THE RECORDS Block Start
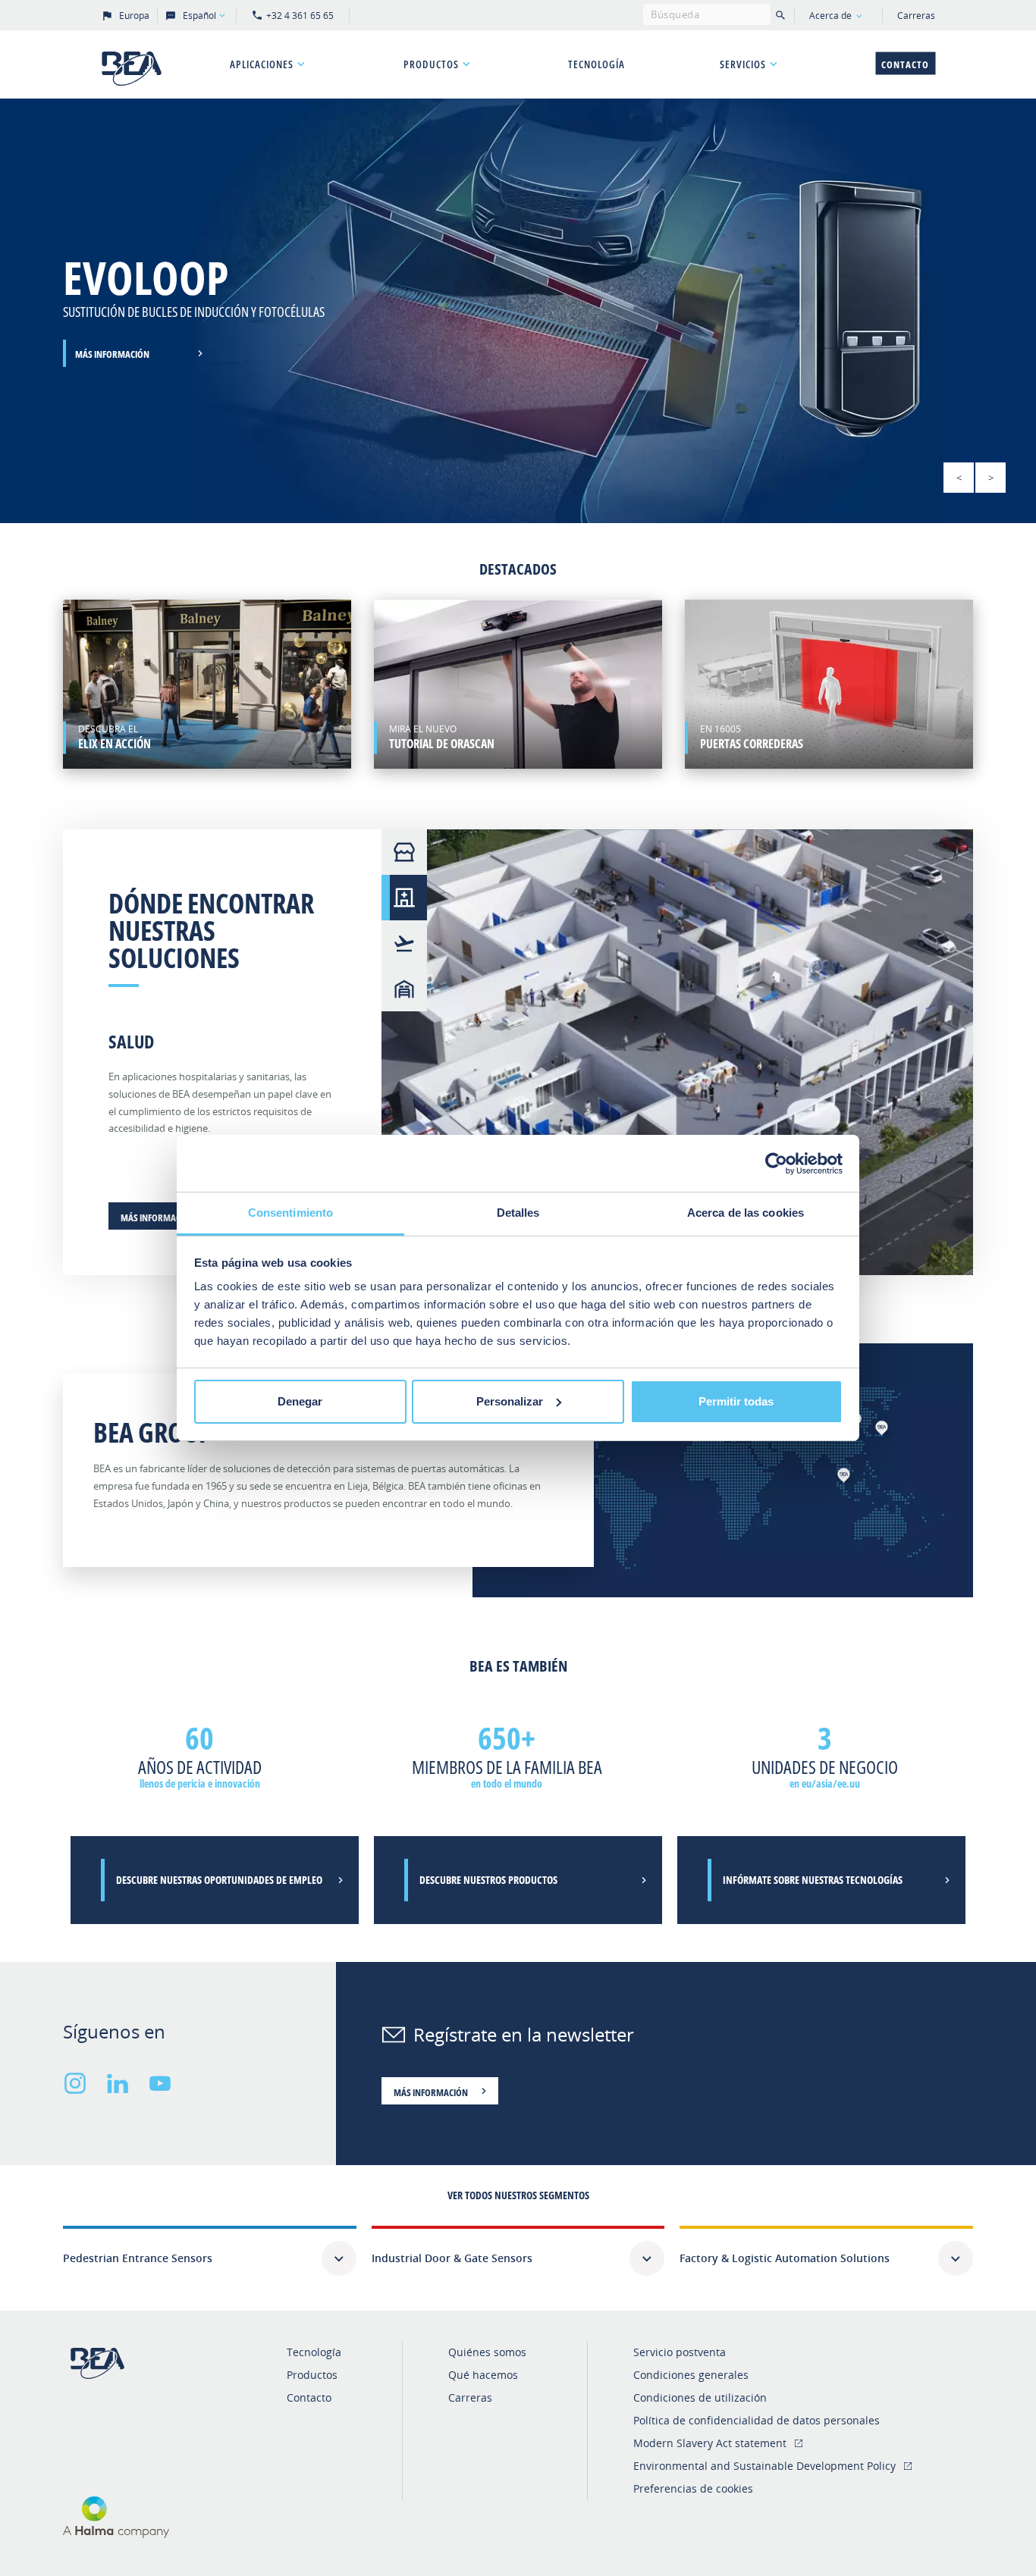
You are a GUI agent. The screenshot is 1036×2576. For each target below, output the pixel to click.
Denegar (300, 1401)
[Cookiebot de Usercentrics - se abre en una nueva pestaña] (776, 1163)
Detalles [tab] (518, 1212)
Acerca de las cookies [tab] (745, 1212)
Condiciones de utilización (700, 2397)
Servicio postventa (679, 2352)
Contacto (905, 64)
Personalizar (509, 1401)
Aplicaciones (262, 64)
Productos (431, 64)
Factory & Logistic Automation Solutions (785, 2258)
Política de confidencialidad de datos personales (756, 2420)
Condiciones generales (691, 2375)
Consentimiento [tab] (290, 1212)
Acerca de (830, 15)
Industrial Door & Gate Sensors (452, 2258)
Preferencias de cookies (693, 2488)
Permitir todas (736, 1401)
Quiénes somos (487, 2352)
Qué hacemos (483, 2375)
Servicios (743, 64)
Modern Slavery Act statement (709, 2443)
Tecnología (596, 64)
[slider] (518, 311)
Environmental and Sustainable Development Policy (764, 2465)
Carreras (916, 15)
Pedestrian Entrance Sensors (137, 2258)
THE RECORDS Block End
● **TASK OBJECTIVE**
In the records above, copy exactly the lines from the one that contains "Acerca de (830, 15)" through the last, and nothing else.

● **FINAL ANSWER**
Acerca de (830, 15)
Industrial Door & Gate Sensors (452, 2258)
Preferencias de cookies (693, 2488)
Permitir todas (736, 1401)
Quiénes somos (487, 2352)
Qué hacemos (483, 2375)
Servicios (743, 64)
Modern Slavery Act statement (709, 2443)
Tecnología (596, 64)
[slider] (518, 311)
Environmental and Sustainable Development Policy (764, 2465)
Carreras (916, 15)
Pedestrian Entrance Sensors (137, 2258)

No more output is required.